» TASKS TO COMPLETE
1. Pull out everything in the Nader stock-investment article from "11.4.00 | LOS" down to "Squibb and Wal-Mart.", and copy it word for word.
2. Extend the news article on Ralph Nader's stock-market investment, picking up after its final sentence.

» TEXT SEGMENT
--

By Matt Welch / NEWSFORCHANGE

11.4.00 | LOS ANGELES -- Ralph Nader Friday shrugged off recent accusations that his million-dollar investment in the stock market reeks of hypocrisy.

"Do you have money in the bank? Do you have a checking account?" the Green Party presidential candidate asked a reporter at a Santa Monica press conference. "You're condemned because that bank owns stock. See?"

Salon.com, Pacifica Radio and many concerned lefties have criticized Nader's six-figure participation in the Fidelity Magellan Fund, which owns substantial chunks of such targets of Ralph's wrath as Occidental Petroleum, General Dynamics, Bristol-Myers Squibb and Wal-Mart.

"[Fidelity] holds shares in so many companies Nader has crusaded against, it's hard to escape the conclusion that Nader's participation in the fund is supremely hypocritical," Salon campaign correspondent Jake Tapper wroteOct. 28.

Not only has Nader eviscerated the companies in Fidelity's portfolio on a daily basis, he also wants to impose a $0.0025 tax on every stock transaction, because "we should tax things we don't like, such as speculation."

--

» DATA SHOWN
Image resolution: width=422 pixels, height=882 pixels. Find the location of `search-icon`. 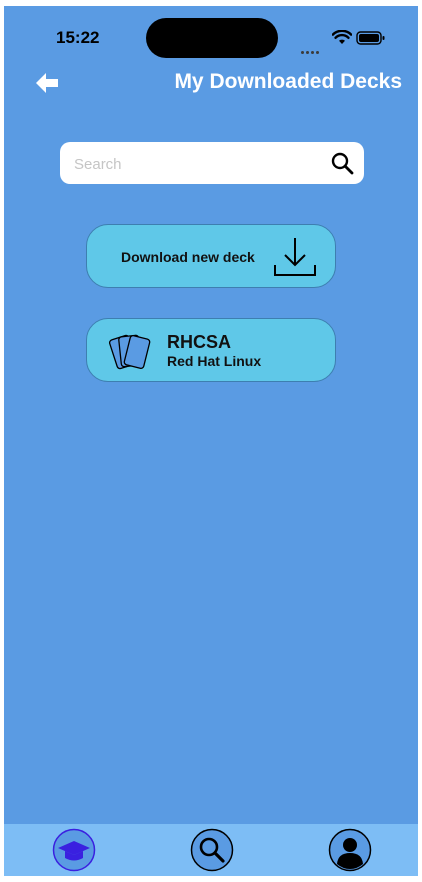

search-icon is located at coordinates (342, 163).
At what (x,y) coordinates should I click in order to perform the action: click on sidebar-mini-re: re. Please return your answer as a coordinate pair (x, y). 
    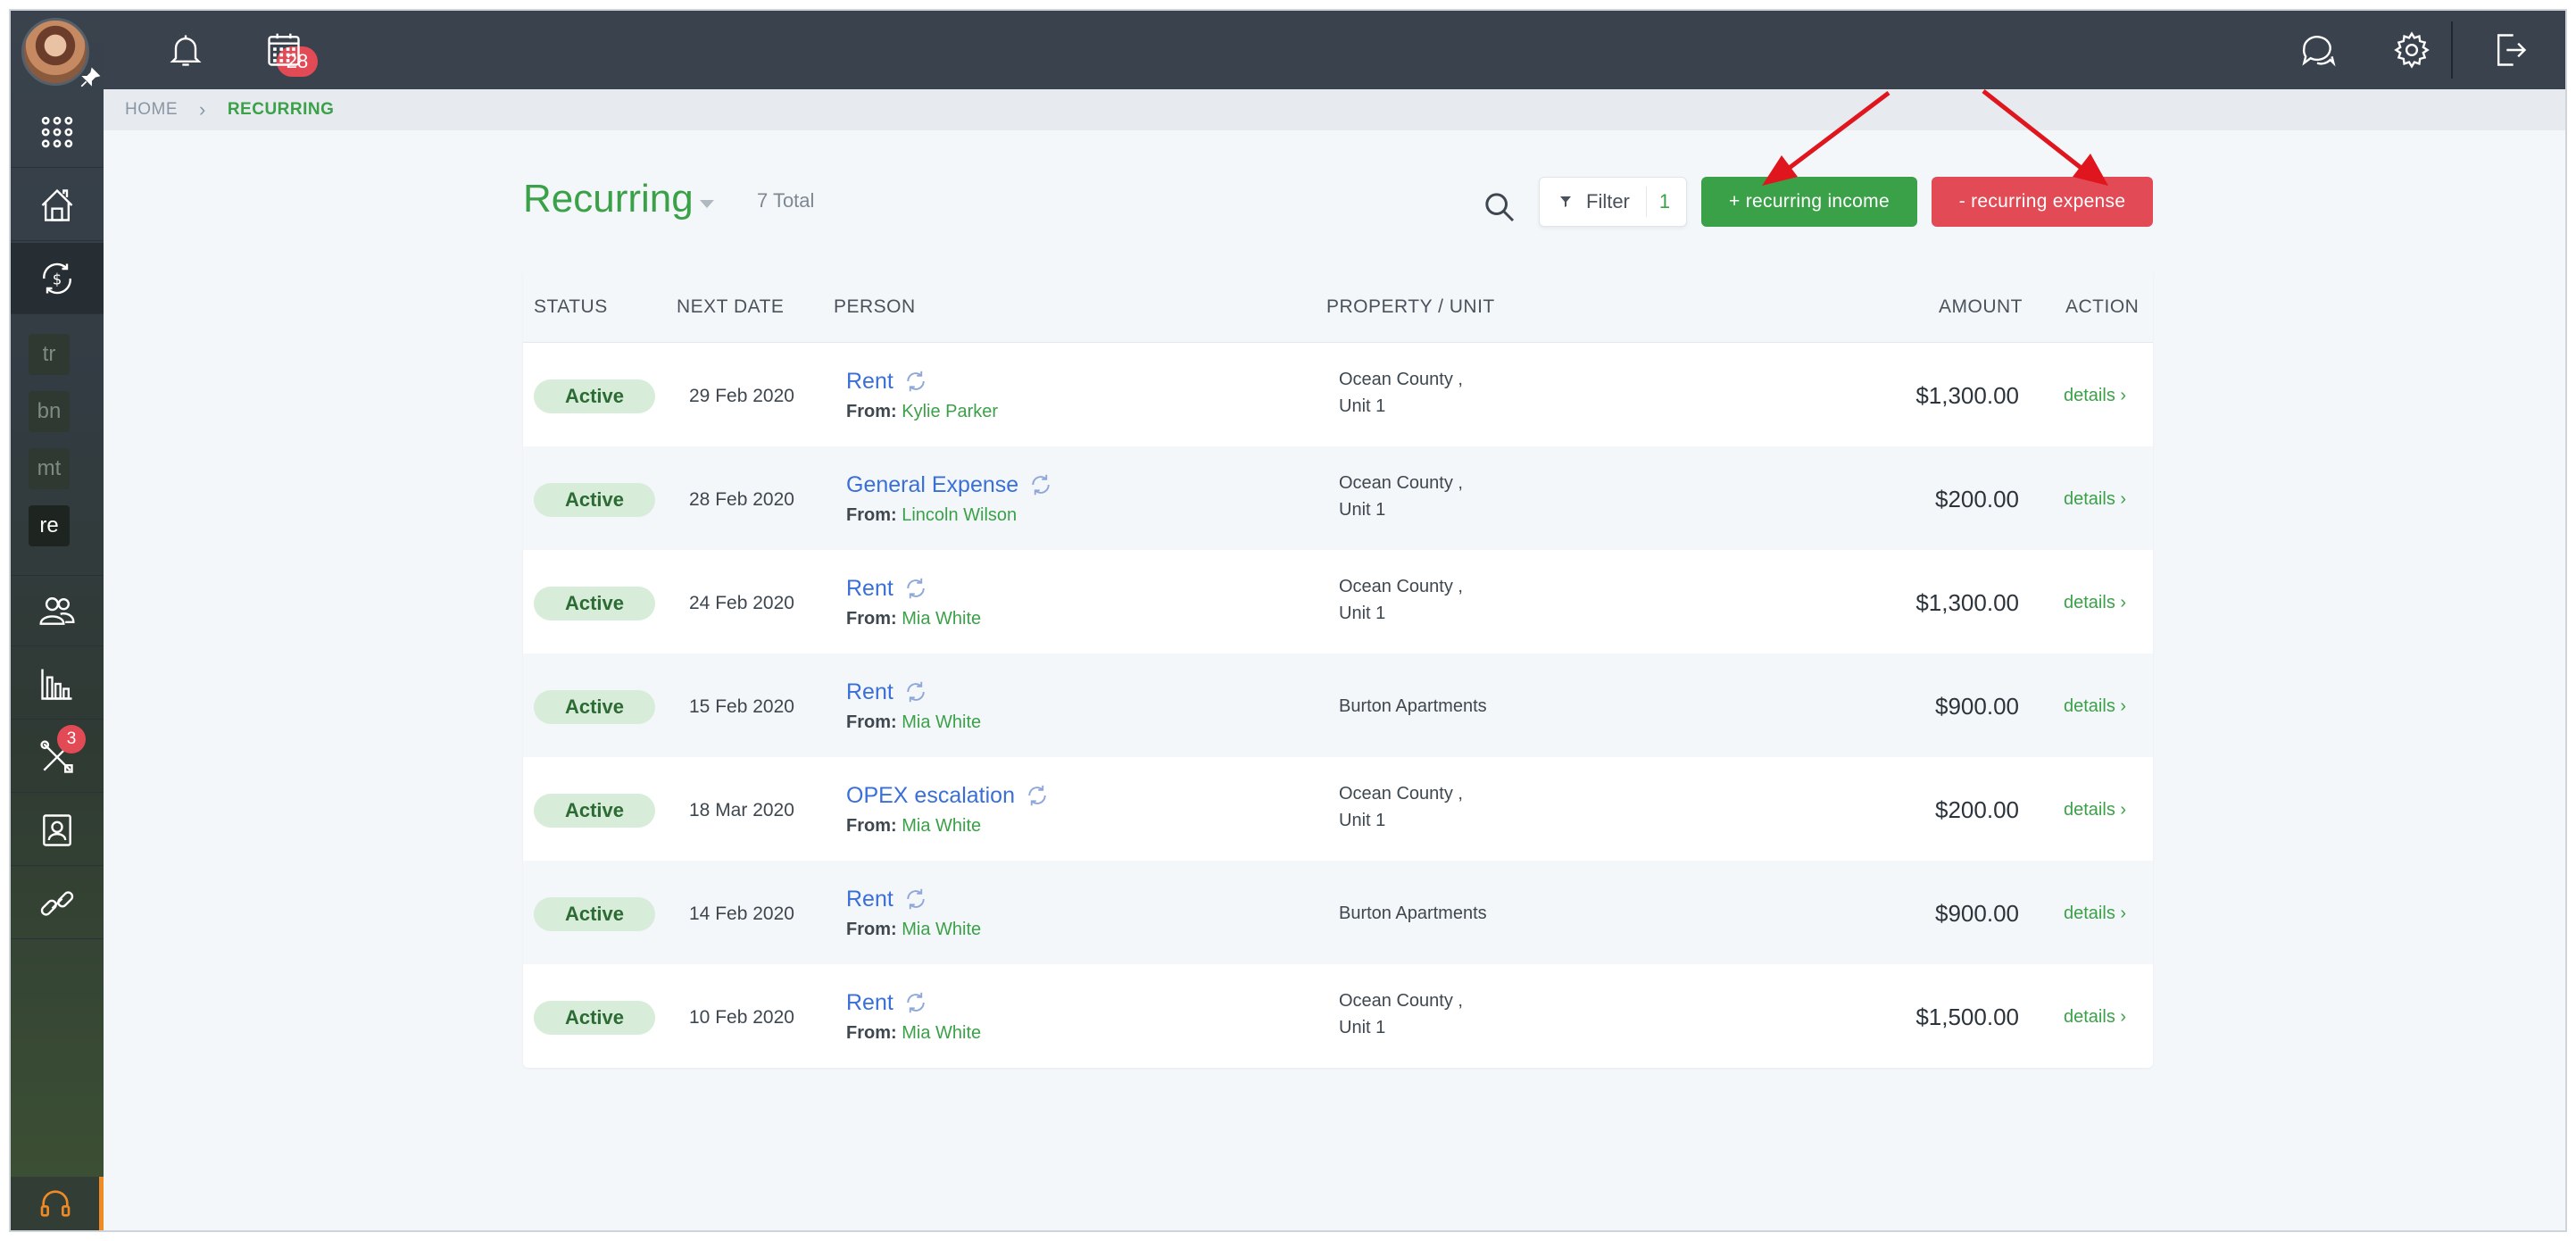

--

» TASK-BY-TASK ANSWERS
1.
11.4.00 | LOS ANGELES -- Ralph Nader Friday shrugged off recent accusations that his million-dollar investment in the stock market reeks of hypocrisy.

"Do you have money in the bank? Do you have a checking account?" the Green Party presidential candidate asked a reporter at a Santa Monica press conference. "You're condemned because that bank owns stock. See?"

Salon.com, Pacifica Radio and many concerned lefties have criticized Nader's six-figure participation in the Fidelity Magellan Fund, which owns substantial chunks of such targets of Ralph's wrath as Occidental Petroleum, General Dynamics, Bristol-Myers Squibb and Wal-Mart.

2.
Asked Friday why he actively engages in something "we don't like," and whether his Fidelity investment is hypocritical, he said: "The issue is, first of all, what you do with your money? And I spend over 80 percent of our funds -- what I earned, for 30 years -- supporting creating citizen action groups," he said. "The Magellan fund is the biggest mutual fund in the country; 150 billion dollars. They invest in bonds, money-markets and 7,000 corporations. So, it's not true to say that I have a stock investment in Occidental.

"It is true to say that I have attacked all companies, whether or not I have the most remotest interest in them, and I relish in doing so because I want to establish a principle in American politics, which is: It's important for people to have a conflict against their financial interest."

Al Gore's family has a complicated, close and lucrative decades-long entwinement with Occidental, and its late boss Armand Hammer. When Nader argues that it is incorrect to compare his investment in Fidelity with Gore's involvement with Occidental, he is right.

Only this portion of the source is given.